Input data →

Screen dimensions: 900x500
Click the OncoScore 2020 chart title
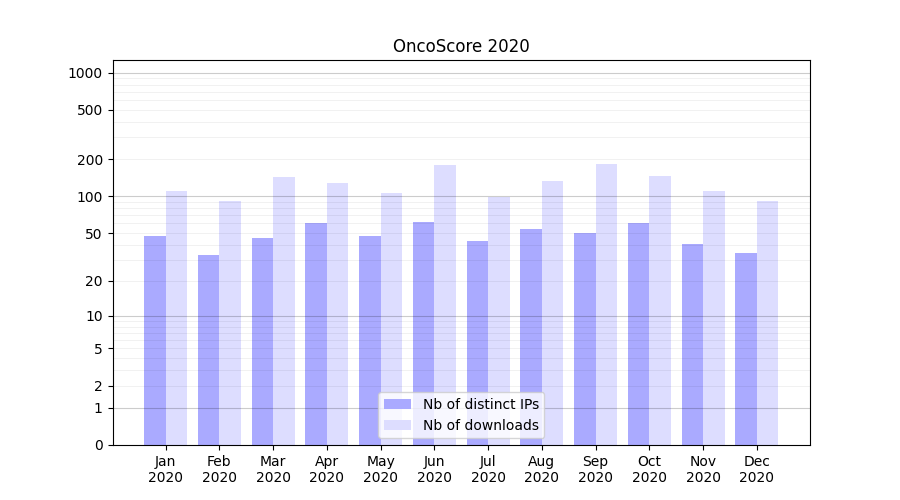point(461,46)
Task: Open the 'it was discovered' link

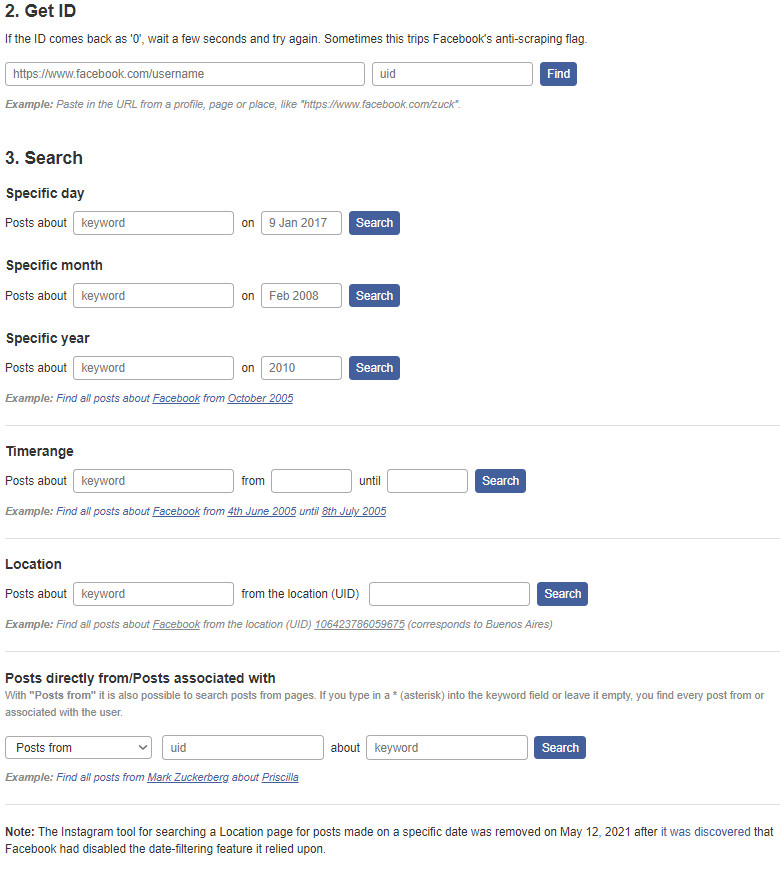Action: 705,832
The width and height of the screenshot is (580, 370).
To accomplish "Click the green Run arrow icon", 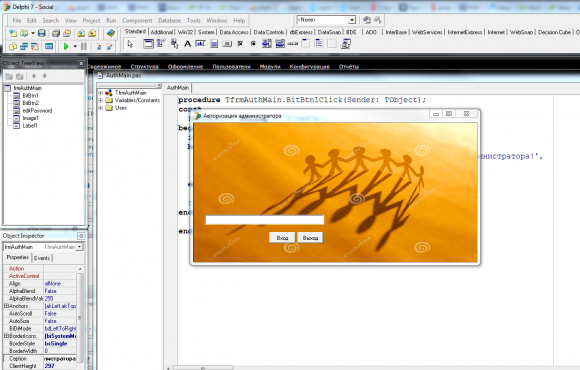I will (66, 47).
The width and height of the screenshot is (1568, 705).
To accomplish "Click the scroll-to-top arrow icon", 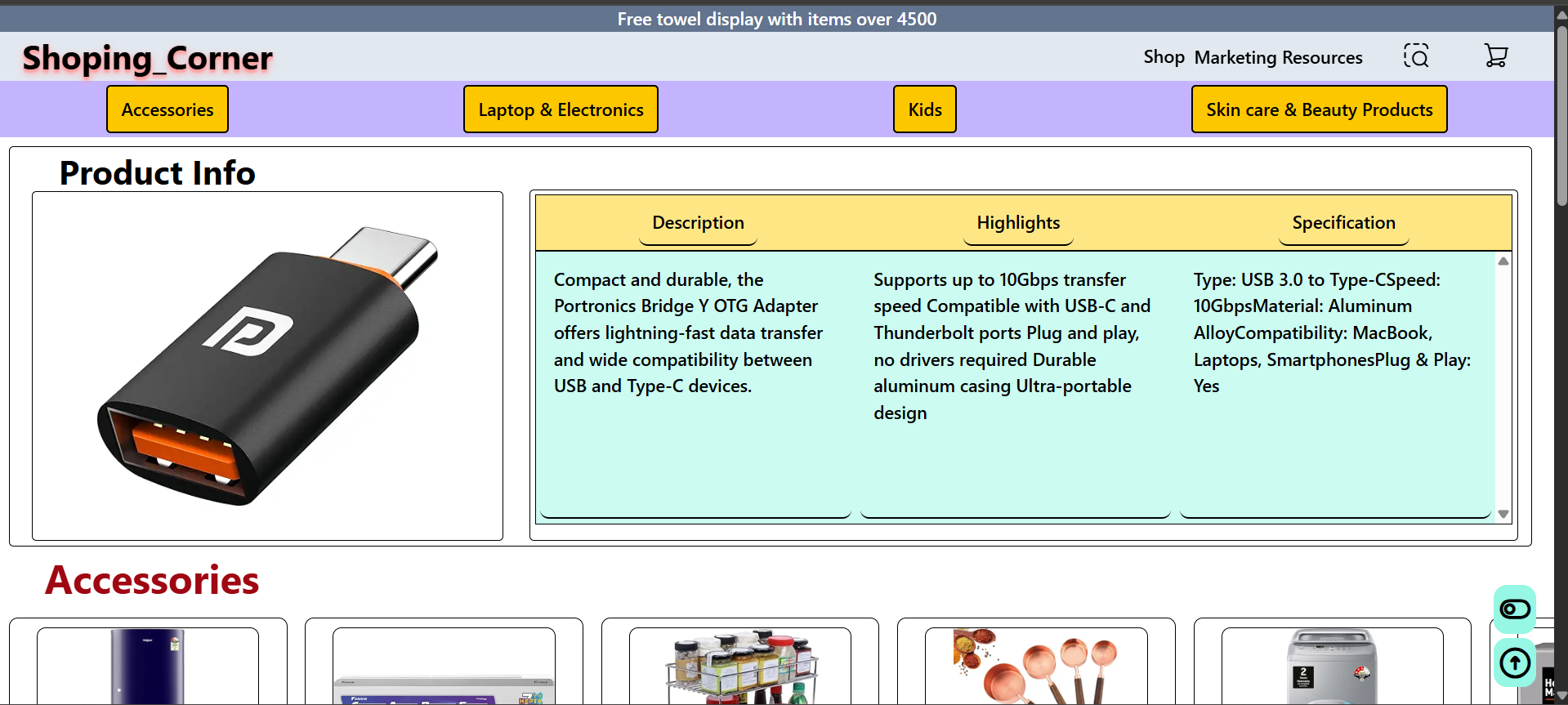I will [1515, 663].
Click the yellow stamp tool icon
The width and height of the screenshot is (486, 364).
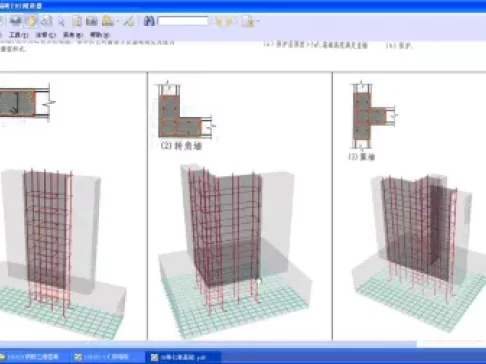[x=108, y=21]
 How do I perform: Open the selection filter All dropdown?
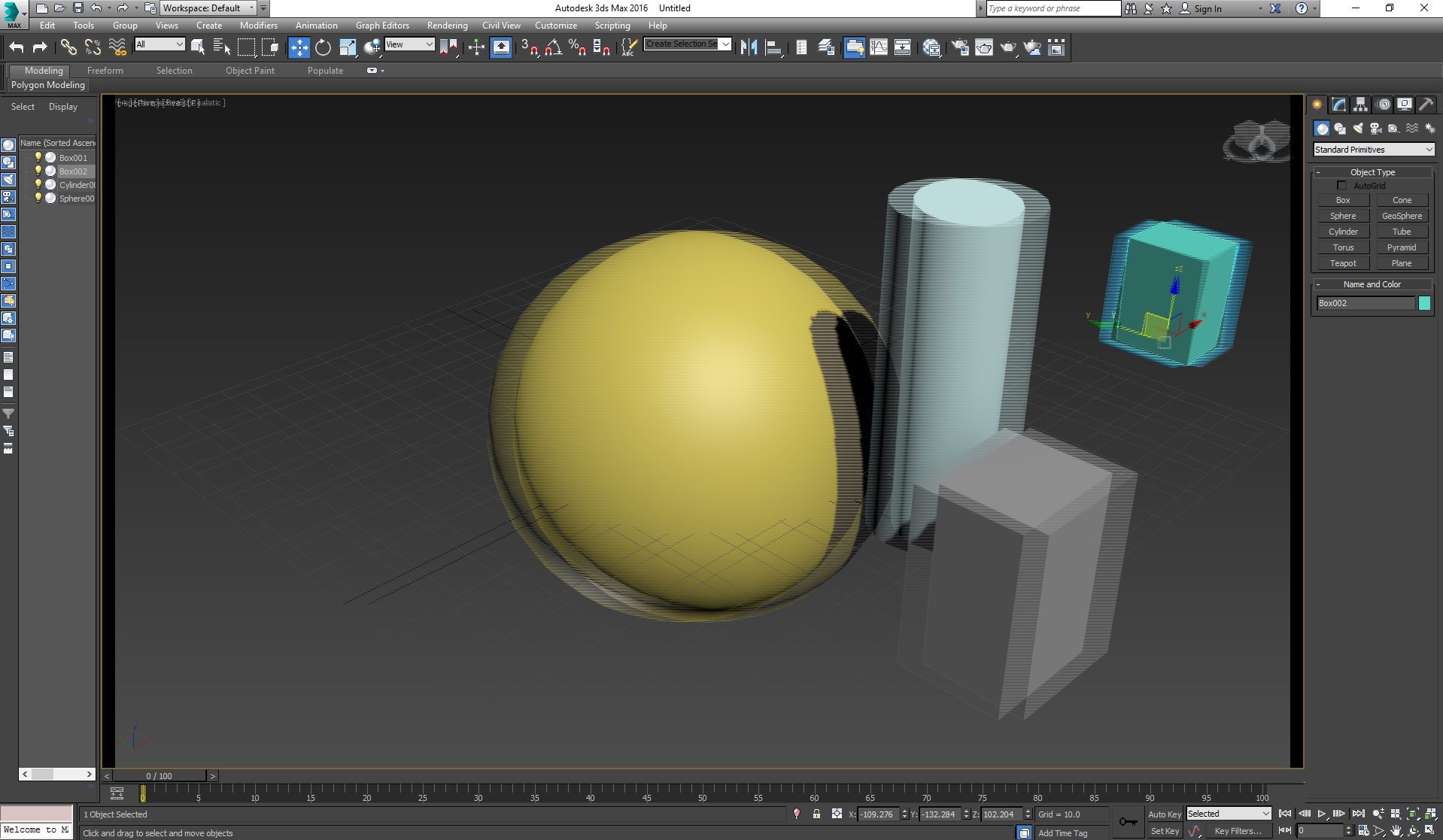159,44
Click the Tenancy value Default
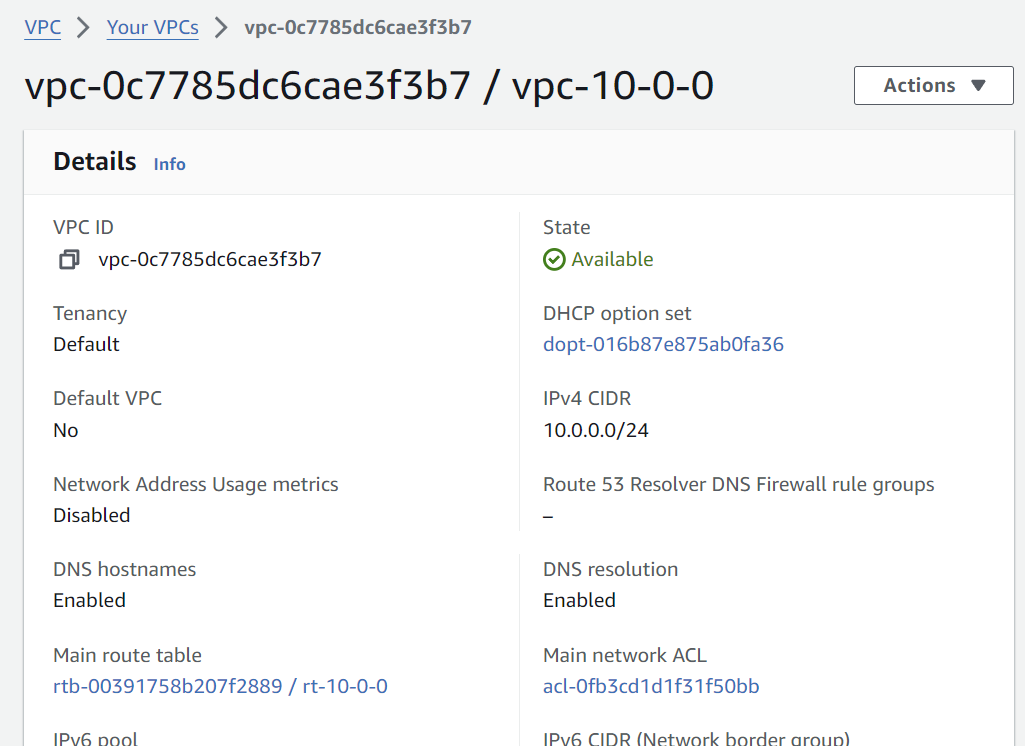Viewport: 1025px width, 746px height. pos(86,344)
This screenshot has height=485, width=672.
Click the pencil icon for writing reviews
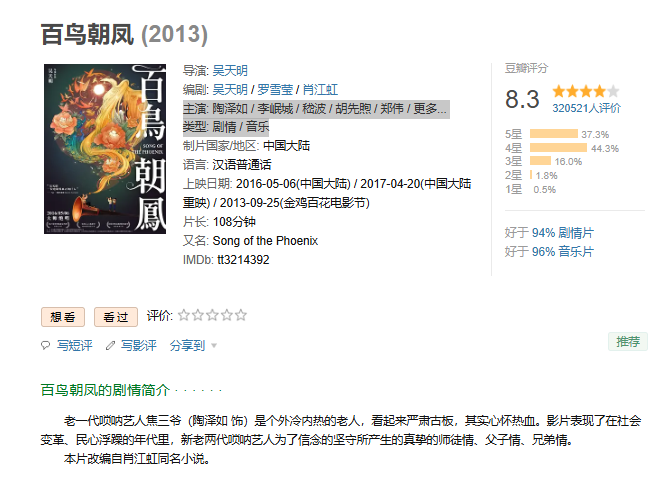(110, 346)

Task directions →
Please output, exactly and with no pictures, only the lines from the one containing "Click the yellow stamp tool icon" through the final line of the records above.

Expected answer →
Click the yellow stamp tool icon
The width and height of the screenshot is (486, 364).
[x=108, y=21]
 How do I perform: Open the selection filter All dropdown?
159,44
Click the Tenancy value Default
Viewport: 1025px width, 746px height. pos(86,344)
This screenshot has height=485, width=672.
Click the pencil icon for writing reviews
(110, 346)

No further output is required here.